OK.....gotta run to the third grade.

This is unproofed. Hope it's not too terribly scattered. Sarah is riding down the mountain this afternoon. No time to turn it into literature. Hope you made it to the end.

Hugs,
Nancy



p.s. Fresh back from the garden with the third grade. They were so wild and out of control they made me cry. So it goes on Lagonav. Just have to wait. Something will happen this afternoon that will make me so happy I want to stay here forever. The sun will set in radiant colors and the waxing moon will be so bright it will light up the whole night. I'll take a walk on the rocky road, maybe? Or go with some of the other teachers to the house where a woman sells beer from a cooler on her porch? Something new? Each day has it's ups and downs. The "ups" are always a delight.
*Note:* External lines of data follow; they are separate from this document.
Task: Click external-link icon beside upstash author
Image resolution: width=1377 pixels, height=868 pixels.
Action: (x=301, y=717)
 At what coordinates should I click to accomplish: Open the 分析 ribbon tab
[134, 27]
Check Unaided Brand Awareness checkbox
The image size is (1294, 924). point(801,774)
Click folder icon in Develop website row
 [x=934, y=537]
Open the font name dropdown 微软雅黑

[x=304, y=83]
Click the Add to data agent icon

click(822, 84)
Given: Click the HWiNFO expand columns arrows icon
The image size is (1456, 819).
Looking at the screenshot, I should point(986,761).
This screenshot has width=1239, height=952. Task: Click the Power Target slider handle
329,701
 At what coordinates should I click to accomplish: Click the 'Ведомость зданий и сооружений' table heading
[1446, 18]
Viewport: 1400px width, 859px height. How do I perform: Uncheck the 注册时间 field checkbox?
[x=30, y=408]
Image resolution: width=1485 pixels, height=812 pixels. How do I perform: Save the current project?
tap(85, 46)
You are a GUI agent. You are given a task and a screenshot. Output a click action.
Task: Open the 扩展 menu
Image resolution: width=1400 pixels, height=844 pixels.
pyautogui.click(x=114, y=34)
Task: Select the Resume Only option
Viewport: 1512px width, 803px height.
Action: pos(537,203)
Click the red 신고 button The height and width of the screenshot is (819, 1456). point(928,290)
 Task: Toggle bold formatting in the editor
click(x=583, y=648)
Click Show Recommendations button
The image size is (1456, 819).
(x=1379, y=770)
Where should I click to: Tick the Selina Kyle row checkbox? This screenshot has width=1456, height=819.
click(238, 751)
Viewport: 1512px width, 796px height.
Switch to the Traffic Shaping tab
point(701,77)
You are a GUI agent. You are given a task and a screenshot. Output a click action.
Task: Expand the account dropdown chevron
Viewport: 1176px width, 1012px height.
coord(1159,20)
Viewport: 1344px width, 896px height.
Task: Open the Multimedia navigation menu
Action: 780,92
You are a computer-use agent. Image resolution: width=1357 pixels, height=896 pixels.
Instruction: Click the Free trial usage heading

More p.s. It rained and Sarah fell off the bike in the mud so this didn't go out after all. Plans are so funny. When you make them, they feel so certain.

They say that when you travel, what you learn about the most is yourself. Kind of a let-down, but true. Here is how that happens: So many things are confusing. You are always trying to roll with it. But you can't roll with it all the time. You have to stake yourself some ground. What will it be? what do you need to be comfortable? How will you articulate that, in a foreign language, to someone who wants to please you but really doesn't understand your ways at all?

I wouldn't have imagined that I'd come all the way here, only to spend so much time thinking about myself.